In some instances, psoriatic arthritis symptoms include soreness at the points where tendons and ligaments meet bones, a condition known as enthesopathy. With psoriatic arthritis of the foot, this may result in soreness in your sole or heel (Achilles tendon) that makes every step a painful proposition. In rare instances, psoriatic arthritis manifests itself as arthritis mutilans, a disfiguring form of arthritis that usually targets the hands and feet and leads to significant bone damage.

Whether your psoriatic arthritis of the foot is mild or severe, it's important to do everything you can to minimize inflammation. Left untreated, it may cause permanent joint damage or deformity. You can help reduce your symptoms by making sure you wear shoes that fit properly, and by keeping your feet in good shape.

See also tips to keep your joints healthy

Shoes and Psoriatic Arthritis of the Foot

When you have swollen toes caused by psoriatic arthritis of the foot, it may be painful or impossible to wear traditional shoes. If that is the case, look for shoes with extra room in the toe box to accommodate your toes.

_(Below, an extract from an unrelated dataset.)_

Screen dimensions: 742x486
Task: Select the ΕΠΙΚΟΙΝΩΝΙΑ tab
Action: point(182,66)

Think sturdy and supportive. With psoriatic arthritis of the foot, it's essential to give your feet all the help they can get, and that includes a shoe that will support your heels, arches, and the balls of your feet.

Cover up. When your toes are swollen and sore, you want to protect them from any additional injury. Sandals that cradle your foot in a deep footbed or full-coverage shoes will provide a barrier between your toes and anything that might hit them.

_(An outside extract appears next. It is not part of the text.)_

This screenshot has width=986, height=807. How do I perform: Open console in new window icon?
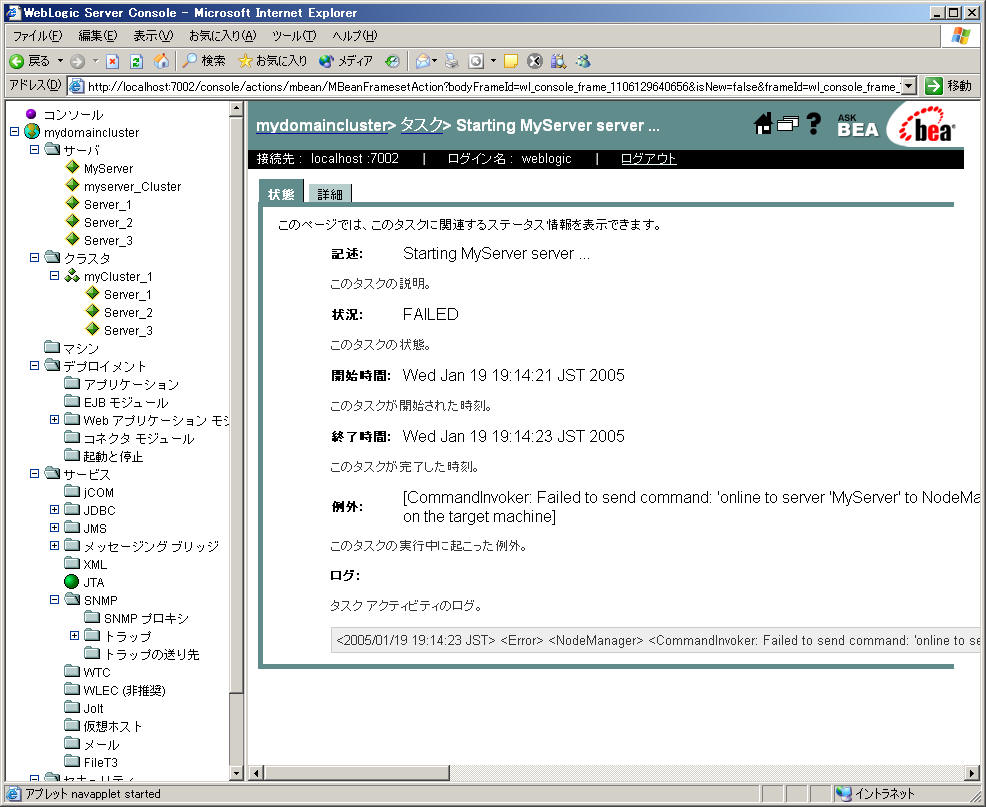click(x=788, y=125)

Get the proper cushioning. Try to strike a balance between cushioning for comfort and rigidity for support. Shoes with shock-absorbing rubber soles are a good bet for psoriatic arthritis of the foot.

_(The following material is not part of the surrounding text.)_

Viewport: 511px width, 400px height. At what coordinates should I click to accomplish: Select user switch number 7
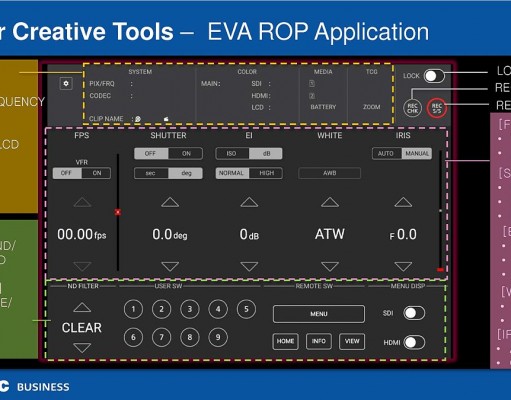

Not too tight. There should be wiggle room for your toes and about a half-inch worth of space behind your heel.

Stay grounded. High heels may look attractive, but the effect they have on your feet isn't nearly as pretty. Three-inch heels subject your poor, aching feet to seven times more stress than a more reasonable one-inch heel.

Stretches for Psoriatic Arthritis of the Foot

Though it can be difficult to move around when you have psoriatic arthritis of the foot, exercising is one of the best ways to reduce your symptoms and improve the range of motion in your joints.Doing certain stretches on a regular basis may also help increase flexibility and lessen pain:

Achilles tendon stretch. Stand with your back and one foot against a wall, with your other foot slightly in front of you. Keeping both heels on the floor, lean into your front foot to stretch the Achilles tendon of your rear foot. Repeat three times, holding for 10 seconds each time, and then switch feet.

Big toe stretch. Hook a large rubber band around your big toes. Using the muscles of your feet (not your legs), pull your big toes as far away from each other (in the direction of your other toes). Repeat 10 times, holding for five seconds each time.

Five toe stretch. Put a rubber band around all the toes on each foot and stretch the toes apart as wide as you can. Repeat 10 times, holding for five seconds each time.
If you don't see any improvement in your psoriatic arthritis of the foot after doing at-home exercise and stretching, ask your doctor about a referral to a physical therapist. A physical therapist can work with you to improve your flexibility and comfort.

You may also find that using cold packs on your feet reduces swelling and helps maintain and improve flexibility and range of motion.